Yesterday Bloomberg Businessweek published an article titled Mouse Study Suggests Alzheimer’s-Linked Protein Can Migrate Into Brain.
The story is this: researchers took brain matter from mice that had beta amyloid plaque (were genetically modified to have such plaque), injected it into the stomachs of normal mice, and months later found beta amyloid plaque in the brains of the normal mice.
If all you read is the headline of this story, the conclusion is that the beta amyloid from the sick mice got into the bloodstream of the healthy mice and passed through the blood brain barrier to take up residence in the healthy brains.
But if you read to the end of this article, it is suggested that there could be all kinds of reasons the healthy mice ended up with beta amyloid plaque in their brains, such as maybe there is some chemical in the plaque brain sample that passes through the blood brain barrier and causes a chain reaction that produces beta amyloid plaque—which would negate the headline altogether.
Now, watch the news and see how many people with take only the headline of this story and pass it off as scientific fact.
The moral of the story: be careful what you read and how you read it.























I read the study when it came out and had a hard time understanding. Mainly because I remember back in the early 90′s they were studying mice. Twenty years ago.
Marty, I think this statement bothered me the most.(The authors of the study, publishing in the Oct. 22 issue of Science, suggest that amyloid protein may have prion-like qualities. Prions are made primarily of protein and can be transmitted to trigger brain ailments such as lethal Creutzfeldt-Jakob disease (“mad cow disease”).

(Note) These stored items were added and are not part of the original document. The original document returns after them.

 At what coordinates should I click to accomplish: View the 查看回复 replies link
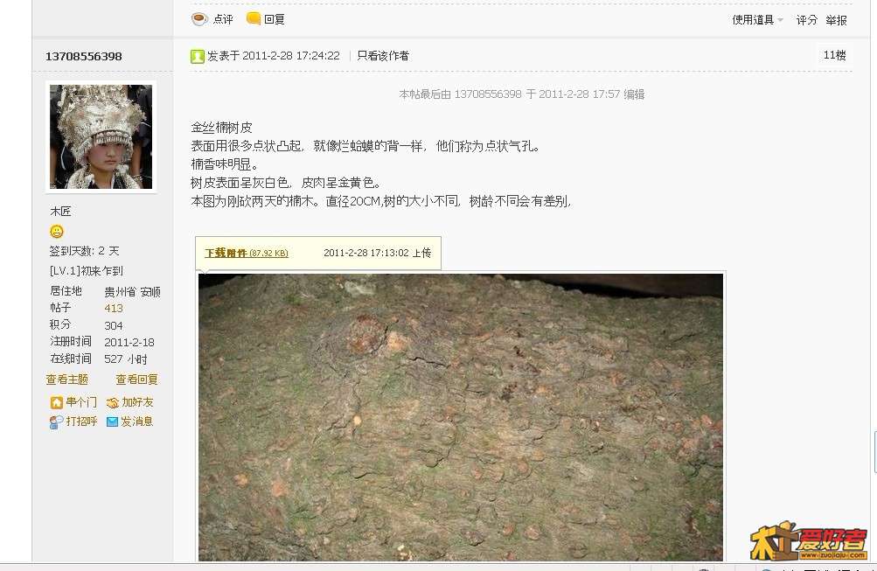[x=137, y=380]
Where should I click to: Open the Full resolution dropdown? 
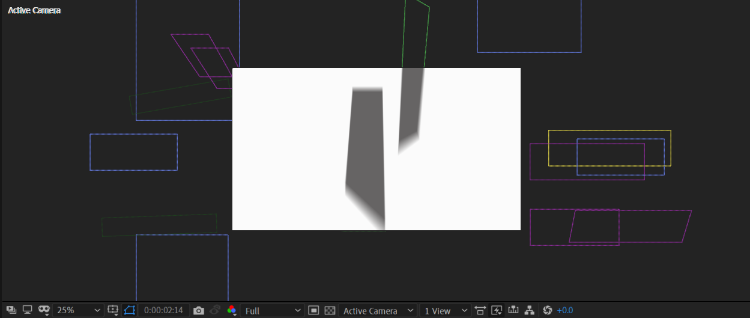272,310
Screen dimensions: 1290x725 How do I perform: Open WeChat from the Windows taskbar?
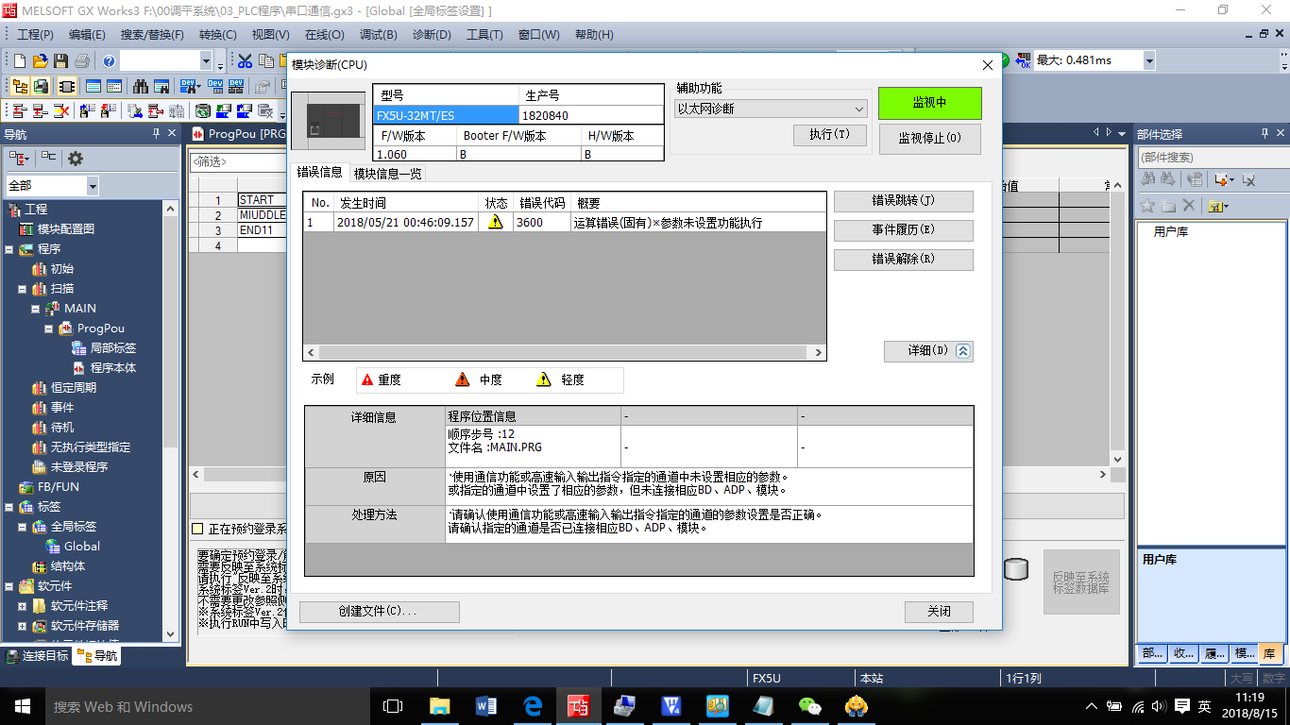coord(809,705)
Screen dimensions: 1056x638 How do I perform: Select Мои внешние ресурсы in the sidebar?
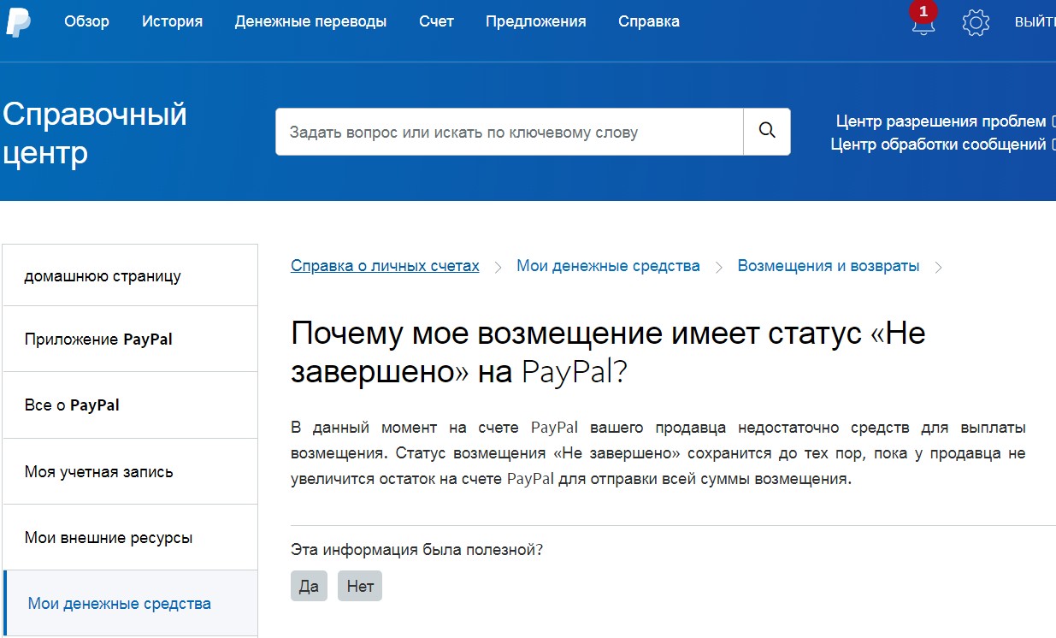109,538
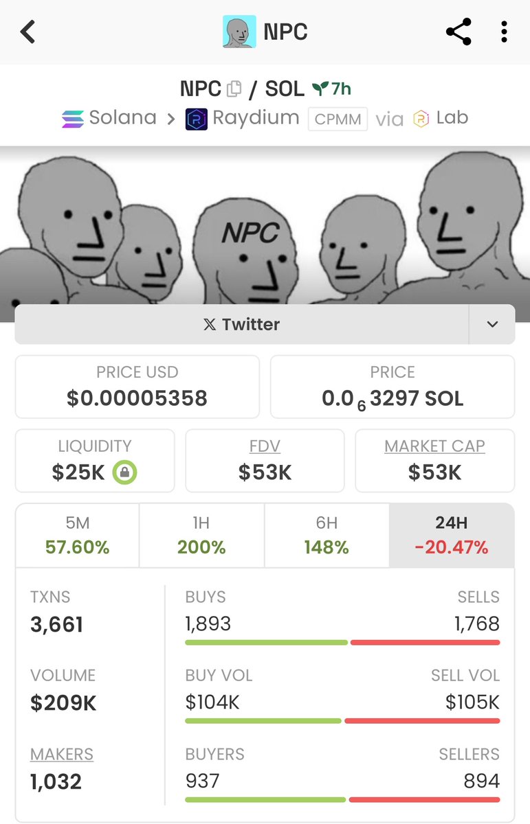Copy NPC token address icon
Image resolution: width=530 pixels, height=824 pixels.
point(234,89)
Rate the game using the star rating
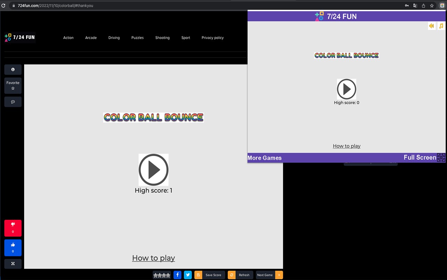This screenshot has height=280, width=447. [x=162, y=275]
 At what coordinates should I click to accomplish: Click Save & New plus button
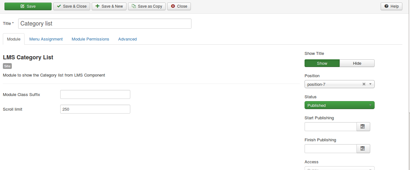109,6
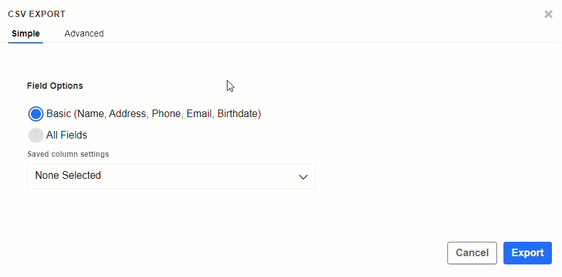
Task: Click the word Birthdate in the Basic option
Action: tap(238, 114)
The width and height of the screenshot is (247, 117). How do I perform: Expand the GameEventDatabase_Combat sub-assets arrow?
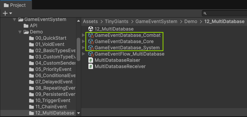(83, 35)
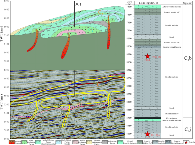Select the Mafic Explosive Facies legend swatch
This screenshot has height=145, width=195.
(24, 142)
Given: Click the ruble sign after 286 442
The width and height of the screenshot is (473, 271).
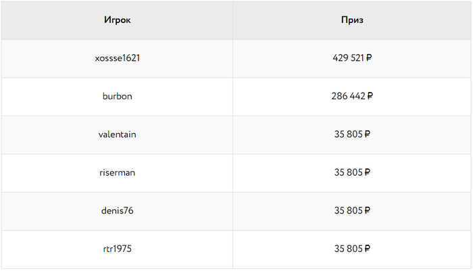Looking at the screenshot, I should (x=370, y=96).
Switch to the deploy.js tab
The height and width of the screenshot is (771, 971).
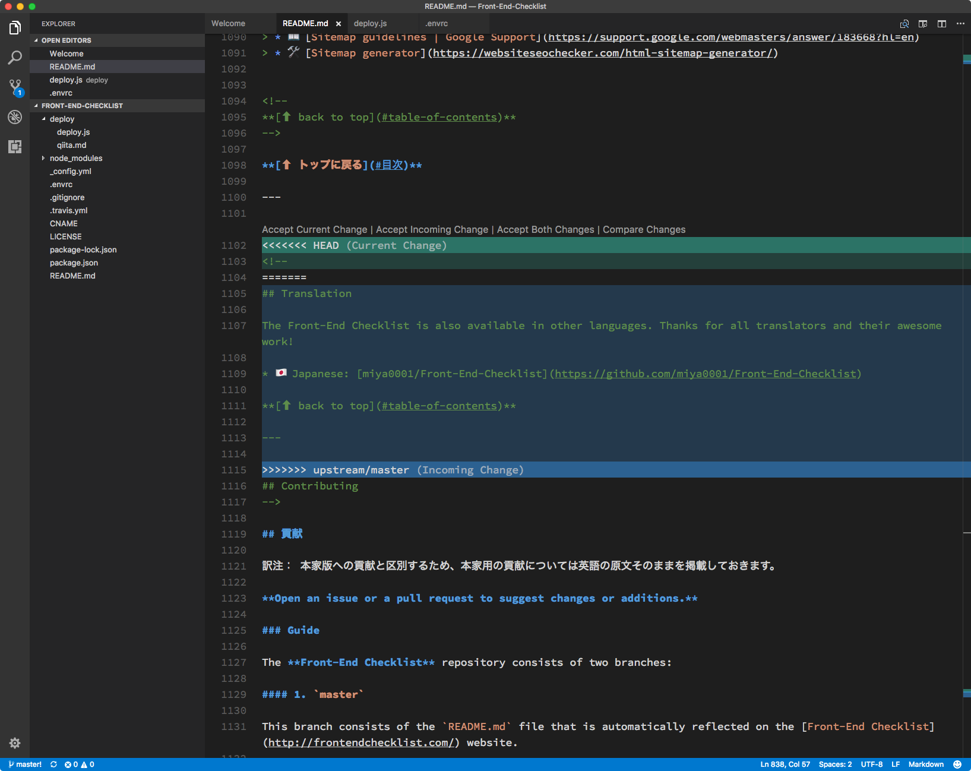(x=370, y=24)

Is it possible it’s all caused by ‘Mad Cow Disease?
Good question, Rose, and the answer is very interesting. Check this out: “In laboratory tests, beta amyloid, the building block of Alzheimer’s “plaques”, did not accumulate if high levels of the prions were present. …high levels of the prions reduced the build-up of beta-amyloid protein…” (http://news.bbc.co.uk/2/hi/health/6254308.stm)
Wild, huh? Just when you think there’s a lead…
Marty, thanks for this interesting post. I wish more bloggers would read the headlines as carefully as you do! I think we do more harm than good when we just reproduce the latest headline or news piece.